(Record extracts)

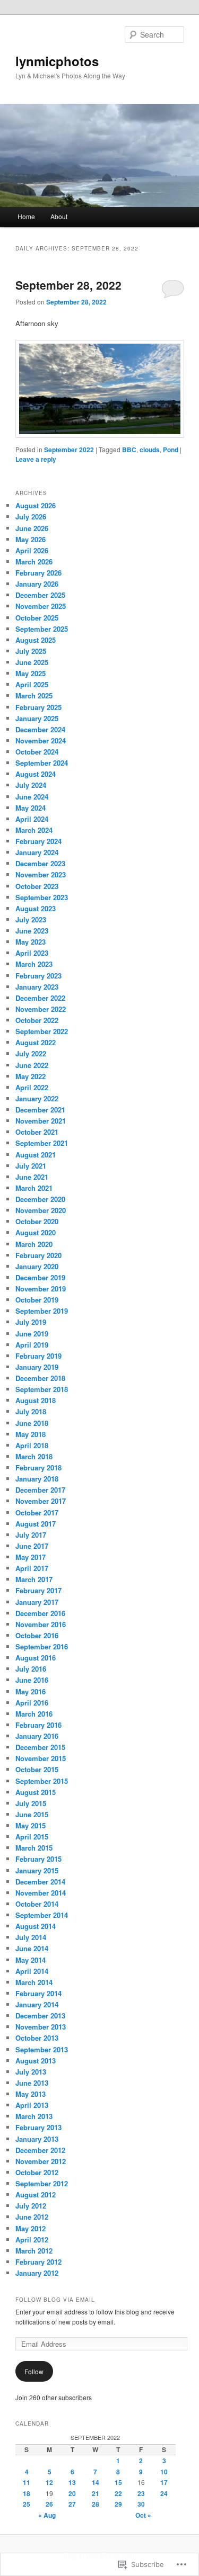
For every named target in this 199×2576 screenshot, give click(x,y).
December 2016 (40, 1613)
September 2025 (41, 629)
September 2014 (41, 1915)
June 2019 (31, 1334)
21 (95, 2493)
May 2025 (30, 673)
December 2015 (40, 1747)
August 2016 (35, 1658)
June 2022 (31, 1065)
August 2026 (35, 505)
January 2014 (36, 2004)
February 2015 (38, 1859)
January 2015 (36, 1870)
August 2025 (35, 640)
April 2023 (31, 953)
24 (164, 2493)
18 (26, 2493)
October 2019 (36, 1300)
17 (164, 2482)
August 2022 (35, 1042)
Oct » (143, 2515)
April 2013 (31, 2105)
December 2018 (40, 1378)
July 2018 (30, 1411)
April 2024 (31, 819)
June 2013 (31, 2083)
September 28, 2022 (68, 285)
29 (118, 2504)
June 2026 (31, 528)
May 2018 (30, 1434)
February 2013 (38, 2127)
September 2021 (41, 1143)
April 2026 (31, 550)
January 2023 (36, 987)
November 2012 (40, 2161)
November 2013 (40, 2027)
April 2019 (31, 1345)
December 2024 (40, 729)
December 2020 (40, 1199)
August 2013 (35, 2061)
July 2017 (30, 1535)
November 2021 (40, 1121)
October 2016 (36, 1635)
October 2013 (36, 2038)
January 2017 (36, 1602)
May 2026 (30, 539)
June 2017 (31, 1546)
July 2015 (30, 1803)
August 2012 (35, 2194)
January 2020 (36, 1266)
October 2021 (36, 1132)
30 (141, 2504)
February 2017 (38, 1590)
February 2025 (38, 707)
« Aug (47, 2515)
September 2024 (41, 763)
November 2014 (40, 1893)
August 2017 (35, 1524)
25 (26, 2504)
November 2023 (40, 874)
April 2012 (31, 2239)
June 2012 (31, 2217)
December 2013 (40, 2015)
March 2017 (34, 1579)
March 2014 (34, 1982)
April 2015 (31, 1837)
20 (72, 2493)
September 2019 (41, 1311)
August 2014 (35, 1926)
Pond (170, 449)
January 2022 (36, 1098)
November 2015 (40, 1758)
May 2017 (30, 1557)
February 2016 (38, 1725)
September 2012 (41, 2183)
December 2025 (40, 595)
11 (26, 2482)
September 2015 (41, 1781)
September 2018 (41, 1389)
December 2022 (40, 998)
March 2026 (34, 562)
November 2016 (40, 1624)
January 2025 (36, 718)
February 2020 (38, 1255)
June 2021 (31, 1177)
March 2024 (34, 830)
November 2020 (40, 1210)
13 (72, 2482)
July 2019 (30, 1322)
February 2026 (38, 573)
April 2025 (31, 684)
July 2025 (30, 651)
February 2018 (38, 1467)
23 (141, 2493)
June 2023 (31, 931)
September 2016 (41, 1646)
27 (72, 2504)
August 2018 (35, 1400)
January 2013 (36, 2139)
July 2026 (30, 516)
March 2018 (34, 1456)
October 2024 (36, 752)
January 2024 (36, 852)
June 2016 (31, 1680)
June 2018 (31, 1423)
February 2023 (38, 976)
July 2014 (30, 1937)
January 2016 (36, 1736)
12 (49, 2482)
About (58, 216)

(End Record extracts)

Filter the listing above so that only lines holding the word "March" remain, and report those lines.

March 2017 (34, 1579)
March 2014 (34, 1982)
March 2026 (34, 562)
March 2024 (34, 830)
March 2018 (34, 1456)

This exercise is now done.